Major Sharma’s last message, when he was asked to pull out, as they were heavily out numbered, is testimony to hiscourage and valour. He said, “The enemy is only 50 yards from us. We are heavily out numbered. We are under devastating fire. I shall not withdraw an inch but will fight to the last man and last round.” This was the brave heart who in the last few moments of being alive, rushed to help one of his men load and fire a light machine gun. While he was doing this, a bomb landed on the ammunition dump next to him, exploding and killing Major Sharma immediately.

Pathan Camp

Pathan Camp

On seeing the enemy closing in with the LMG post, Sepoy Dewan Singh of D Company, stood up with the LMG firing from his hip and killed many of the advancing attackers. His murderous fore stopped many a Raider and Pakistani soldier dead. However, he too died, with his body riddled with bullets. Seeing two of their brave hearts die like this, inspired the rest of D Company to continue fighting. Simultaneously, Indian Air Force Spitfires started chasing the Raiders from the sky, killing many and  forcing the others to flee.

The Battle of Badgam continued and on 5th November the village was captured back by the Indian Army. Bodies of 300 Raiders were conuted, which proved how ruthless the fighting had been. Retaliatory fire had been so harsh that the Pathans had not been able to pick up their dead. It was with this tenacity, fierceness and nationalistic fervour that our soldiers fought to save the Valley. As the Raiders were not trained soldiers, their resolve to continue the fight disappeared and they started withdrawing and pulling back. Srinagar was saved.

Sepoy Dewan Singh

Sepoy Dewan Singh

In this battle, Indian Army lost Major Somnath Sharma, Sepoy Dewan Singh, Subedar Prem Singh Mehta and 20 other ranks. 26 people were wounded. For his gallantry, fierce defence and exemplary leadership, Major Somanth Sharma was awarded the Param Vir Chakra (PVC) posthumously. He was the first PVC of independent India. Sepoy Dewan Singh was awarded Maha Vir Chakra (MVC) for his exceptional valour.

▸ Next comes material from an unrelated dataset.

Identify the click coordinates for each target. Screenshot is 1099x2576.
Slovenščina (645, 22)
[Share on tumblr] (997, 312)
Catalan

I am sure that when Major Sharma and D Company were fighting they had their own fears. When I think about our Army fighting wars, I always wonder what goes on in their minds, in their hearts, how scared are they, how steely is their resolution….and am reminded of Nelson Mandela’s words, “Courage is not the absence of fear, but the triumph over it. The brave man is not he who does not feel afraid, but he who conquers that fear.” All I can say is thank God we have an Army that conquers its fears and strikes terror in the hearts of it’s enemies.